- [Items from a dataset]
>>>>>
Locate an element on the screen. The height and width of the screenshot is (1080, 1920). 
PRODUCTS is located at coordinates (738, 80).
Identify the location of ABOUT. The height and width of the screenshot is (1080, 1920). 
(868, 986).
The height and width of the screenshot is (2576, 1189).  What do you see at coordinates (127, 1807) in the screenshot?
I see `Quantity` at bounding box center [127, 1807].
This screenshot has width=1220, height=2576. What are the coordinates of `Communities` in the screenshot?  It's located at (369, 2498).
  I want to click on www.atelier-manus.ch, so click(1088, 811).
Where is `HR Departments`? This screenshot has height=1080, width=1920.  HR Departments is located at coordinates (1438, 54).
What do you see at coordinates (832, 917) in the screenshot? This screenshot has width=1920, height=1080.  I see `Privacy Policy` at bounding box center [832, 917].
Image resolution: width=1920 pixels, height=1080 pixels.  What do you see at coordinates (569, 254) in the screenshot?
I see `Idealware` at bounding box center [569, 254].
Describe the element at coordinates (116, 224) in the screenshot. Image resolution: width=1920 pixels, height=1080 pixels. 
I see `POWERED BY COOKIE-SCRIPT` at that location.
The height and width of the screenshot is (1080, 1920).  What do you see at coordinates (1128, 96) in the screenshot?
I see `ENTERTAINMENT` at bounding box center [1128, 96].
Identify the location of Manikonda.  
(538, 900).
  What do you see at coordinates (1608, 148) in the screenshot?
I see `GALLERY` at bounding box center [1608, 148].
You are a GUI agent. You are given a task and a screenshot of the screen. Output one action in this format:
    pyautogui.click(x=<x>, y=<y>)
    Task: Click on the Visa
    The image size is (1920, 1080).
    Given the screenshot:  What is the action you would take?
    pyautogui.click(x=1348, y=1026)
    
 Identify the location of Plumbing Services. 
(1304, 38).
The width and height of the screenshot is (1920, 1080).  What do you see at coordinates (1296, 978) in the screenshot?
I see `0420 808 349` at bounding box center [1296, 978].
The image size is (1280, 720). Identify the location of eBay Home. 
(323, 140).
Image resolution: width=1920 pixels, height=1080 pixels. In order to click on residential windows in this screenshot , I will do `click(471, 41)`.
<<<<<
- [Stated exercise] Copy out each line of the items above that contains the word "located", matching its capitalization exactly.

- [Response to the exercise]
PRODUCTS is located at coordinates (738, 80).
This screenshot has width=1220, height=2576. What are the coordinates of `Communities` in the screenshot?  It's located at (369, 2498).
Where is `HR Departments`? This screenshot has height=1080, width=1920.  HR Departments is located at coordinates (1438, 54).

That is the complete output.